> _AUFGABENSTELLUNG_
Zitieren Sie wörtlich aus dem Textauszug unten: Beginnen Sie bei den Worten „In einem Beitrag“, und hören Sie nach „der Zeit beenden.“ auf.

Begonnen hat sie Anfang des Jahrtausend im Südwesten des Landes, um 2004 kam sie über die Appalachen, dann Florida, erfasste den Nordwesten des Landes. Heute hat sie sich in jedem Winkel der USA festgesetzt, die Epidemie, die zu einem dramatischen Anstieg der Sterblichkeit geführt hat. Sie trifft nur Weiße, die Altersgruppe zwischen 45 und 55 und nur die USA. In anderen Industrienationen kann das Phänomen nicht beobachtet werden. Mediziner sind ratlos. Es brauchte einen Wirtschaftswissenschafter,um eine Erklärung zu finden. Angus Deaton, der an der Universität Princeton lehrende Nobelpreisträger, hat einen Begriff für dafür gefunden: Tod aus Verzweiflung.

Zwischen 1978 und 1998 sank die Sterblichkeitsrate dieser Alterskohorte um zwei Prozentpunkte. Damit lagen die USA im internationalen Gleichklang. 1998 drehte der Trend, seither steigt die Sterblichkeitrate um einen halben Prozentpunkt pro Jahr. Der Unterschied: eine halbe Million Menschen, etwa so viele wie durch die AIDS-Epidemie sind Opfer der stillen Seuche geprägt von Selbstmord, Alkohol- und Drogentod.

Lange Zeit wurde das Phänomen übersehen. Weil der schleichende Tod mit einem Rückzug der Betroffenen in ihre eigenen Welt zu tun hat und weil die Opfer entweder direkt oder indirekt Hand an sich selbst legen, werden sie als tragische Einzelschicksale abgestempelt. Oberflächlich betrachtet, scheitern die Betroffenen an sich selbst. Sie verlieren ihre Arbeit, Ehen gehen zu Bruch, die sozialen Beziehungen erodieren. Alkohol und Drogen betäuben den Schmerz. Letztlich ist Verzweiflung die Todesursache und das hat viel mit den nicht erfüllten Erwartungen an ein Leben in materieller Abgesichertheit zu tun. Angus Deaton hat herausgearbeitet, dass ein handfester Zusammenhang zwischen dieser Epidemie und dem wirtschaftlichen Niedergang genau dieser Gruppe besteht.  Die Erosion der weißen Mittelklasse setzte in den 70er-Jahren ein. Industriearbeitsplätze gingen verloren und mit ihnen auch der Zusammenhalt einer Gruppe, das Eingebettet-sein in ein Werk. Ganze Landstriche sind verödet, weil die Fabriken entweder zugesperrt oder nach Mexiko oder Asien abgewandert sind.

Der amerikanische Traum ist für viele zu einem Alptraum geworden. Dafür spricht, dass Schwarze und Latinos dieser Alterskohorte von dem Phänomen nicht betroffen sind. Sie waren von vornherein nicht Teil dieses Traumes. Die Depression diskriminiert, in diesem Fall Weiße. Warum das so ist, versuchen Deaton und seine Frau Anne Case, ebenfalls Professorin in Princeton, im Detail zu klären. Sie stehen dabei vor der schwierigen Frage, wie verlorengegangene Identität und frustrierte Erwartungen massenhaft in den frühen Tod treiben können.

In einem Beitrag für die New York Times schreibt Deaton: »Es gibt Millionen Amerikaner, deren Leiden durch Armut und Krankheit so schlimm oder noch schlimmer ist als jenes der Armen in Afrika und Asien... Es ist Zeit, dass wir aufhören zu glauben, nur Nicht-Amerikaner seien arm.« In Wahrheit sind viele so arm, nicht nur materiell sondern auch sozial, dass sie sich betäuben müssen, um ihre Existenz zu ertragen, ehe sie sie vor der Zeit beenden.

> _DATENAUSZUG_

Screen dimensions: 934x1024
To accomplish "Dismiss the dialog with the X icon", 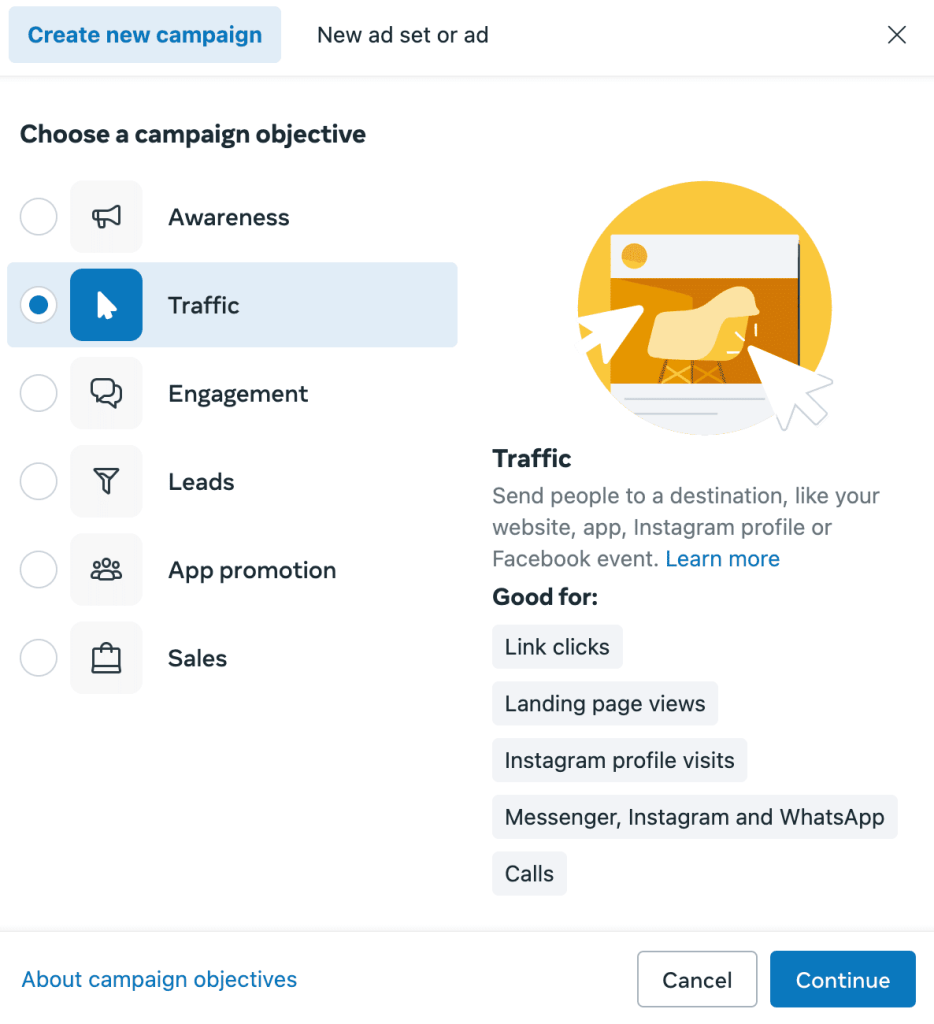I will click(896, 34).
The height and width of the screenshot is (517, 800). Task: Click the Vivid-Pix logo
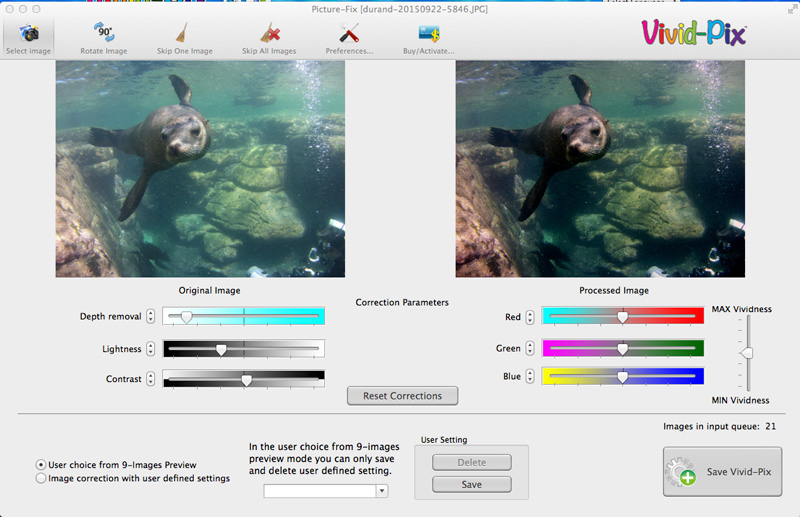(x=694, y=35)
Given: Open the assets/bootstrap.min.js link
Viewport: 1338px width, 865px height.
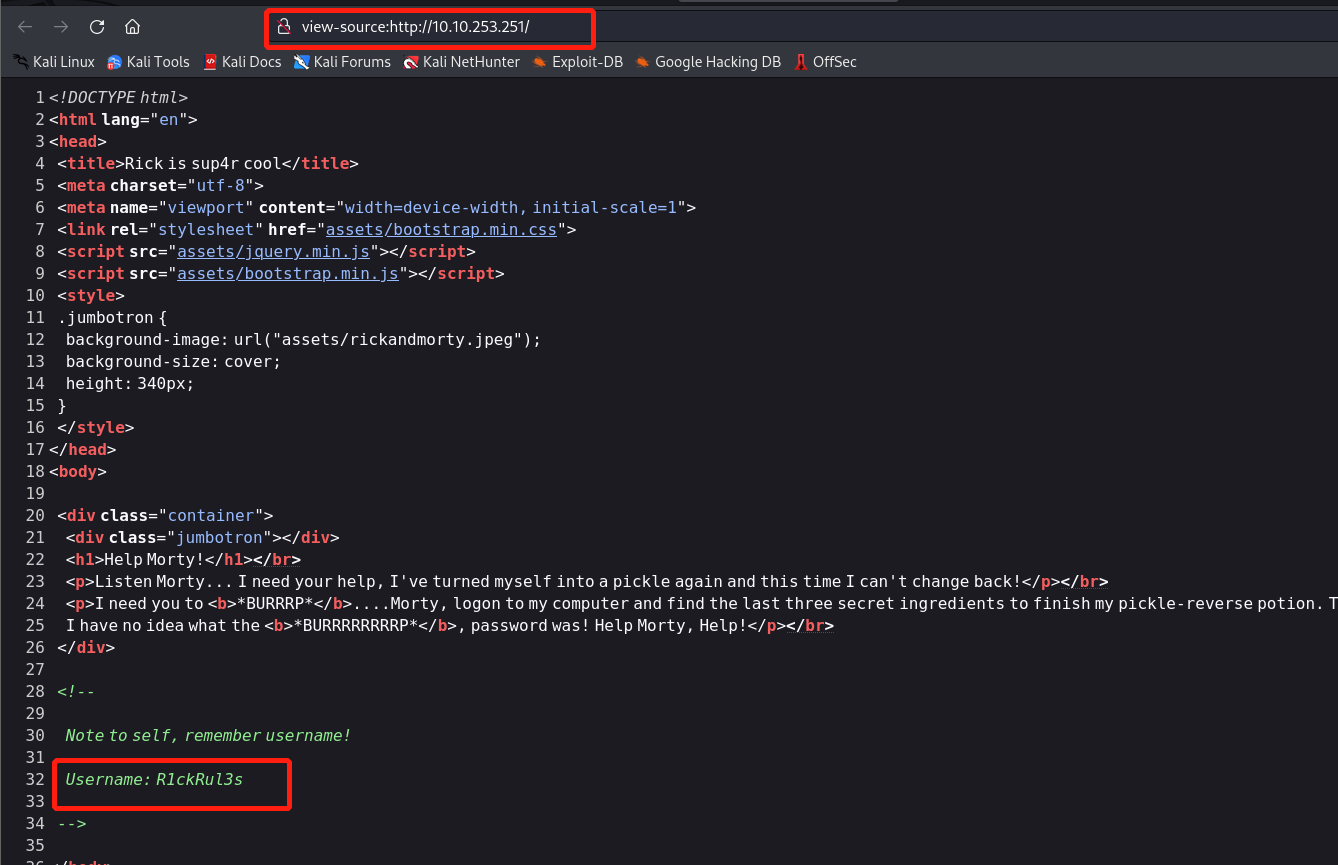Looking at the screenshot, I should pos(288,273).
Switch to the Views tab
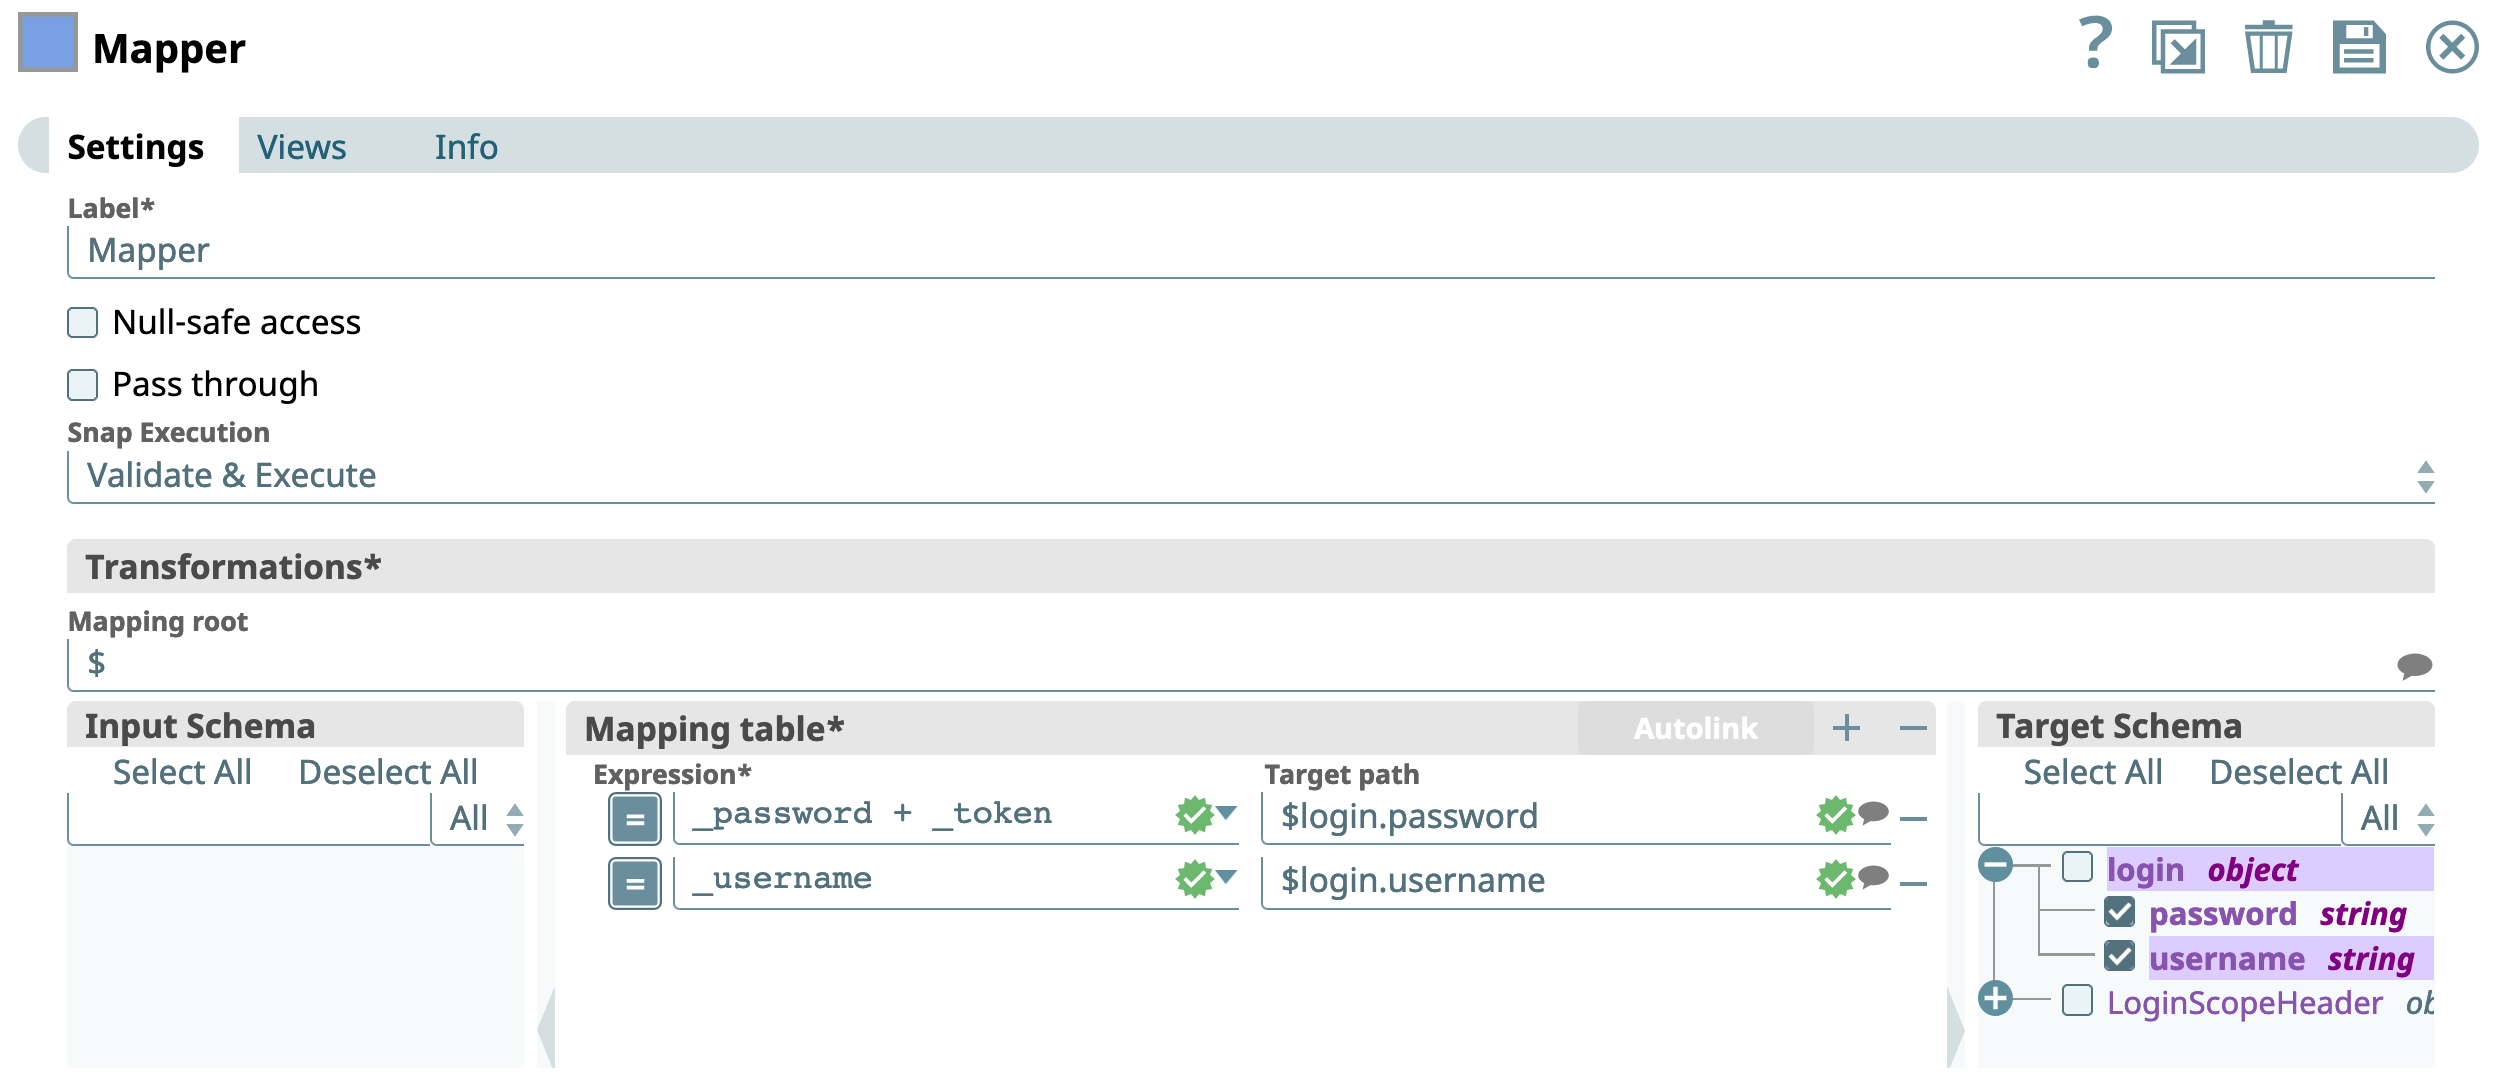The image size is (2495, 1076). coord(301,147)
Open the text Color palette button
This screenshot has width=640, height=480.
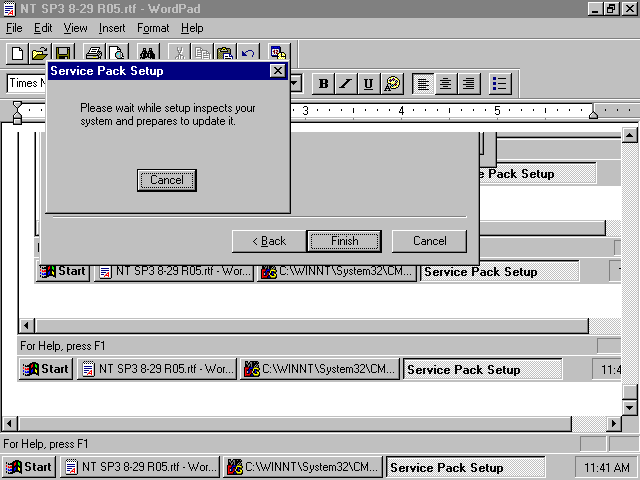392,84
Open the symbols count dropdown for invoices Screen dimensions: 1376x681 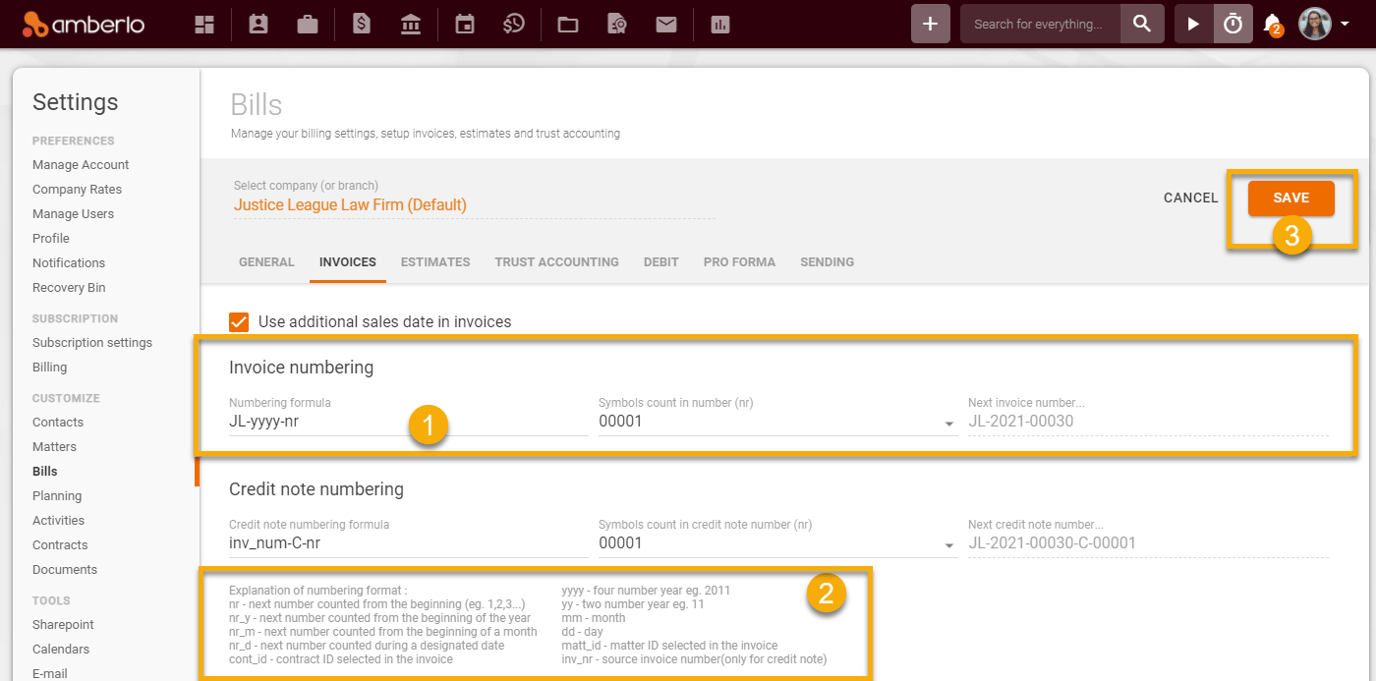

> _LÖSUNG_
In einem Beitrag für die New York Times schreibt Deaton: »Es gibt Millionen Amerikaner, deren Leiden durch Armut und Krankheit so schlimm oder noch schlimmer ist als jenes der Armen in Afrika und Asien... Es ist Zeit, dass wir aufhören zu glauben, nur Nicht-Amerikaner seien arm.« In Wahrheit sind viele so arm, nicht nur materiell sondern auch sozial, dass sie sich betäuben müssen, um ihre Existenz zu ertragen, ehe sie sie vor der Zeit beenden.